SUPPLEMENTARY INFORMATION
Application of CrossHybDetector to a microarray experiment
The current version of CrossHybDetector supports double-channel array data only. A
typical analysis consists of three main steps:
1. data preparation
2. computation of p-values and identification of probes affected by crosshybridization
3. generation of the output and plot files
A detailed description of each function used here is available in R using the help
command:
> help(myfunction)
Before running the analysis, download and install the package from the Comprehensive R
Archive Network (CRAN) at http://cran.r-project.org/, then load the package. This will
also load the necessary methods and marray packages.
1. Data preparation
The algorithm uses as input i) the array probe sequences, ii) the spot intensities and array
layout, iii) the spot type information (i.e. for each spot, whether it is “probe”, “negative
control”, “spike-in”). The information is contained into three separated text files
(exemplary input files are submitted as supplemental materials –see Additional file 2).
The function read.delim is used to import the sequences from a text file
(“sequences.txt” in the example) into a character vector:
> probeSeq <- read.delim(file="sequences.txt", as.is=TRUE)

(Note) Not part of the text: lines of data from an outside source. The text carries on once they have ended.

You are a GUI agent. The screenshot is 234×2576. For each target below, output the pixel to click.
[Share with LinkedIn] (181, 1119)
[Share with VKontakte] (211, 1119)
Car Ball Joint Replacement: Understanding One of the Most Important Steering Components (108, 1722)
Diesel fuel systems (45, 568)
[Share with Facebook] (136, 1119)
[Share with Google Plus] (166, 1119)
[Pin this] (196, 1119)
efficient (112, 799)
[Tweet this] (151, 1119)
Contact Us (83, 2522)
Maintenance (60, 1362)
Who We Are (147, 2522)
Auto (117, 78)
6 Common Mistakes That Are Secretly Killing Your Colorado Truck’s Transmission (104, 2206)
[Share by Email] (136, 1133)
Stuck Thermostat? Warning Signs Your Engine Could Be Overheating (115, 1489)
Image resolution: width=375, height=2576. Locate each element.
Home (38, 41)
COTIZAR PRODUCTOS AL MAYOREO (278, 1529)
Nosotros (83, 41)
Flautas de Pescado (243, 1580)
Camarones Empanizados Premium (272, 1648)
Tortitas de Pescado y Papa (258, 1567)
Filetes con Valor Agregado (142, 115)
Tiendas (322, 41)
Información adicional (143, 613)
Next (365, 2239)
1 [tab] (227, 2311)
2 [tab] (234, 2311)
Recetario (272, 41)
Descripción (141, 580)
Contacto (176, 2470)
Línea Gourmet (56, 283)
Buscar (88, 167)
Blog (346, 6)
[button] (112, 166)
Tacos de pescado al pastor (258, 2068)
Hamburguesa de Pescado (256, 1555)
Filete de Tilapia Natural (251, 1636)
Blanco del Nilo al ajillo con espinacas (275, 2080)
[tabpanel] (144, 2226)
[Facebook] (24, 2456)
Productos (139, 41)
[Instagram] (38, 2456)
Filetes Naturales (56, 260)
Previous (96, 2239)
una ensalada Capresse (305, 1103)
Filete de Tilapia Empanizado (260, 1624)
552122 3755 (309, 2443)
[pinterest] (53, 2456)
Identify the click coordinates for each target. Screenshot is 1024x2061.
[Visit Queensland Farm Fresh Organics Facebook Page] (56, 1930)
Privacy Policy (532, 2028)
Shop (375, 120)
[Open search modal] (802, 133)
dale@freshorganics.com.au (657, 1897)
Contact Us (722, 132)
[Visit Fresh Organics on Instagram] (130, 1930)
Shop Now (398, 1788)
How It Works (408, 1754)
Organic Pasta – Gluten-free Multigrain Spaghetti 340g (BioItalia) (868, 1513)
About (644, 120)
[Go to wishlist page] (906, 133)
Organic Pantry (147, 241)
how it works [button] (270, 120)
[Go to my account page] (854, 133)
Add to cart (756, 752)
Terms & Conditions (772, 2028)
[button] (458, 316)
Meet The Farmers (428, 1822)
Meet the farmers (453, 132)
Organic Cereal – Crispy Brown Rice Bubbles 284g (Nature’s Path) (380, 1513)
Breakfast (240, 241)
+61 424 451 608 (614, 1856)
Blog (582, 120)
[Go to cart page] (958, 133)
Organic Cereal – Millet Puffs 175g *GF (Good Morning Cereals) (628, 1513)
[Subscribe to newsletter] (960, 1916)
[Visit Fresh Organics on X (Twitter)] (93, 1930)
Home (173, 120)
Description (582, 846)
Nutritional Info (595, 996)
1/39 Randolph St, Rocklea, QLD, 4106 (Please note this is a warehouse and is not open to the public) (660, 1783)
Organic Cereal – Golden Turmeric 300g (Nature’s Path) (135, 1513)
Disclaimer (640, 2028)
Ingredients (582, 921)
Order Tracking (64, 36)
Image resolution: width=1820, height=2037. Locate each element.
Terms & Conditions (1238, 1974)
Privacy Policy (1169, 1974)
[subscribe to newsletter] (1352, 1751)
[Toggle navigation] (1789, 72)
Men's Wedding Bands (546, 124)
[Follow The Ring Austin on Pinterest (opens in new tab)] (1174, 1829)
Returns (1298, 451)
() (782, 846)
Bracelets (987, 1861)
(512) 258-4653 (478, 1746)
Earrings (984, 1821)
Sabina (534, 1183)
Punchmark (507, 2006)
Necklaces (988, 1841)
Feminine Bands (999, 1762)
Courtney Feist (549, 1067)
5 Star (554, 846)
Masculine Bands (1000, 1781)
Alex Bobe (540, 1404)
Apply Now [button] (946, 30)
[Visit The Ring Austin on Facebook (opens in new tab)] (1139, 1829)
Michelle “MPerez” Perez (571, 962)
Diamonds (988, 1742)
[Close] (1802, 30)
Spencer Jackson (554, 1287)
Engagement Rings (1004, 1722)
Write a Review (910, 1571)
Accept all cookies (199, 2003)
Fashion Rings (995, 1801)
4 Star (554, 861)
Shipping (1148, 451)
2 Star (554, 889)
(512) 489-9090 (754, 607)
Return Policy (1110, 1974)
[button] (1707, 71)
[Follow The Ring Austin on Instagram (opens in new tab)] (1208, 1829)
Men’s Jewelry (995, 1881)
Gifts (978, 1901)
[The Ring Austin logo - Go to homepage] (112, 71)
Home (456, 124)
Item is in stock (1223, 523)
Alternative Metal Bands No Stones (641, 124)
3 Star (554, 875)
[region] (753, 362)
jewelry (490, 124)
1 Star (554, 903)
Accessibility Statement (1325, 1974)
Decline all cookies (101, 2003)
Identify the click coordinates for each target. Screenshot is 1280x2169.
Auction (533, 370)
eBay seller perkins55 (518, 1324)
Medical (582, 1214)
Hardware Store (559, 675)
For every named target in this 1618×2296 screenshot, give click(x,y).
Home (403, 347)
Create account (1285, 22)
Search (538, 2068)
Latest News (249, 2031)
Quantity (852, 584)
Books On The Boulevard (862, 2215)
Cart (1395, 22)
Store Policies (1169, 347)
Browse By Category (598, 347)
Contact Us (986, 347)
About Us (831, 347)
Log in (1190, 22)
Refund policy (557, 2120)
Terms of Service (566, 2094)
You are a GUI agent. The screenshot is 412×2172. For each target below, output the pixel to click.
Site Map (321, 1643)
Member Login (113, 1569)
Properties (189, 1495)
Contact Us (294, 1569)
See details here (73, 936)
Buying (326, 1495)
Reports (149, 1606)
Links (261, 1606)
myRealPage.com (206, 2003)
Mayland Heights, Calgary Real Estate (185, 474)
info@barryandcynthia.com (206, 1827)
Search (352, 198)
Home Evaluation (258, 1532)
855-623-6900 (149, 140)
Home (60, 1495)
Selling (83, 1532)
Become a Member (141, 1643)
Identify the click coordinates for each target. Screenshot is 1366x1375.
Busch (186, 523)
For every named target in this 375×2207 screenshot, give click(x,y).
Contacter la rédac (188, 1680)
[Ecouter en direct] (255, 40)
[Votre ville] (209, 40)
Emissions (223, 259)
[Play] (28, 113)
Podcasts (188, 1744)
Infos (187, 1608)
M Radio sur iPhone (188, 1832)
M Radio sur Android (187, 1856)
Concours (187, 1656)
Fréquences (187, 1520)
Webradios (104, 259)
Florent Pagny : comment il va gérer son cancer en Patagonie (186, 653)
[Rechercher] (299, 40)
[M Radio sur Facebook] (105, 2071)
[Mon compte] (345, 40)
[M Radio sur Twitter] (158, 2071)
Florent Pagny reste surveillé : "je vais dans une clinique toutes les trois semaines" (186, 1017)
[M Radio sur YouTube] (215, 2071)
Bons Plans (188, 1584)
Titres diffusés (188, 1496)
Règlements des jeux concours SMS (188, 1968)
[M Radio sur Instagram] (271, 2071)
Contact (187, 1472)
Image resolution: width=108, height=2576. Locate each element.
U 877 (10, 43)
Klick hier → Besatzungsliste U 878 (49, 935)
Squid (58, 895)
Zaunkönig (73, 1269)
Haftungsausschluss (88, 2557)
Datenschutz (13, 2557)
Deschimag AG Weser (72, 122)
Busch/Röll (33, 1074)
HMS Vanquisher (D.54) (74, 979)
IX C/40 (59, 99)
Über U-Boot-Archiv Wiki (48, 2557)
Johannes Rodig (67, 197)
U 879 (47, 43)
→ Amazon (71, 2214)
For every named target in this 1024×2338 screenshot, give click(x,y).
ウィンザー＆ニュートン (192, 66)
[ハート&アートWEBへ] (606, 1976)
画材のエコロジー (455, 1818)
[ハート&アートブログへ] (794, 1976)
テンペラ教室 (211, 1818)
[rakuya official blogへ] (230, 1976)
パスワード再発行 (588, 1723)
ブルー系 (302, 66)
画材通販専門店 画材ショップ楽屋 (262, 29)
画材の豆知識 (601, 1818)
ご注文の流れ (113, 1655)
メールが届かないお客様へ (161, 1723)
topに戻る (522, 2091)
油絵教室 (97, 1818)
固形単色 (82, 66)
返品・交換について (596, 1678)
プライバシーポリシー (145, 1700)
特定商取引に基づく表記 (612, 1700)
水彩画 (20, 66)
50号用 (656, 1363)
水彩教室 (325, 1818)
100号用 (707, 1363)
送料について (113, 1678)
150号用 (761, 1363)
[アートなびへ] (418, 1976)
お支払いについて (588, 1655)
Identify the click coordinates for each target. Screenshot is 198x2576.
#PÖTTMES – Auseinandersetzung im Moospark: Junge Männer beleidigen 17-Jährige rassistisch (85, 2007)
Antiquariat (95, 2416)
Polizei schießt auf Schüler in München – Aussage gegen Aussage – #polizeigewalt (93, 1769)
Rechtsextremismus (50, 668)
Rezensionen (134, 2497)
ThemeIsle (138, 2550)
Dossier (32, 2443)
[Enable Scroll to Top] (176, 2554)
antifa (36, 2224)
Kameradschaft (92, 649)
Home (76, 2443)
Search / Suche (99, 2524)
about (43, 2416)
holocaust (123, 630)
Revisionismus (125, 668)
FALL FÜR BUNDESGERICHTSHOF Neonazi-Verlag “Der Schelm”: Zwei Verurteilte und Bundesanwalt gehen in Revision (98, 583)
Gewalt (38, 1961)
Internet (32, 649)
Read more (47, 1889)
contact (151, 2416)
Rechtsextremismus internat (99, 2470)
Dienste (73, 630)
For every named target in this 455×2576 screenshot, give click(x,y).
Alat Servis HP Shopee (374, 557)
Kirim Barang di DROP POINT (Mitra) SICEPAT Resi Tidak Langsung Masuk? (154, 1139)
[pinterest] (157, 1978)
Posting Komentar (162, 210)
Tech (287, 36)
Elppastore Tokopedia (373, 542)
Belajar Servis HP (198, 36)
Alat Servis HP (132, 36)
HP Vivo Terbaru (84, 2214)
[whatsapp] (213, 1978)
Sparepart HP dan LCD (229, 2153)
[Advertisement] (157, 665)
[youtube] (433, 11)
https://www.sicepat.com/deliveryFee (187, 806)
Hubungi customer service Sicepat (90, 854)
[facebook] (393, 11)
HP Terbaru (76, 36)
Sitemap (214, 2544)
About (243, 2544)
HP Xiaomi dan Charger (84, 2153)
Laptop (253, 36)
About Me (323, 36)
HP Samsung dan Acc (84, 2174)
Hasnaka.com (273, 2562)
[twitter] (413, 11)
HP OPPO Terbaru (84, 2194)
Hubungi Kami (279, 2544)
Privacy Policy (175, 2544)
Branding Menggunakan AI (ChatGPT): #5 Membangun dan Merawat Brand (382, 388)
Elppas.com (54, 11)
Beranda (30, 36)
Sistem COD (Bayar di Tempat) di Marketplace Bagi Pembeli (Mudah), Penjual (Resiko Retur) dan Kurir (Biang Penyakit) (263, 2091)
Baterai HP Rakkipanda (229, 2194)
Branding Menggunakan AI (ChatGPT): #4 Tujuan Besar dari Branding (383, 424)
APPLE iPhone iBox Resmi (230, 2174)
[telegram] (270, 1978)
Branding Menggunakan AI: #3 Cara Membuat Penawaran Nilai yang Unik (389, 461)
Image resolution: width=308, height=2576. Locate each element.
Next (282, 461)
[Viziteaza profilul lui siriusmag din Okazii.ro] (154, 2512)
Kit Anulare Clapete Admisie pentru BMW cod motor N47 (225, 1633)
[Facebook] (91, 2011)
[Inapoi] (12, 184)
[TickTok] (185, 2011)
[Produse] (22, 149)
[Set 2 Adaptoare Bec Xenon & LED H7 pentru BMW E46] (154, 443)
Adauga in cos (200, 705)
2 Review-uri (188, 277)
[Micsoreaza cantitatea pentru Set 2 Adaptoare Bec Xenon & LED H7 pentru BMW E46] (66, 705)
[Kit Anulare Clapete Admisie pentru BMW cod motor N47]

Sequences can be extracted from the microarray annotation file describing the array
layout (i.e. GAL file). When sequence are not proptly available and only their gene
locations are provided, sequences can be retrieved using the getSequence function
from the biomaRt R package (see the biomaRt documentation for additional details).
The intensity data and array layout information are read from a second file
(“myArray.gpr” in the example) and included in an object of the R class marrayRaw.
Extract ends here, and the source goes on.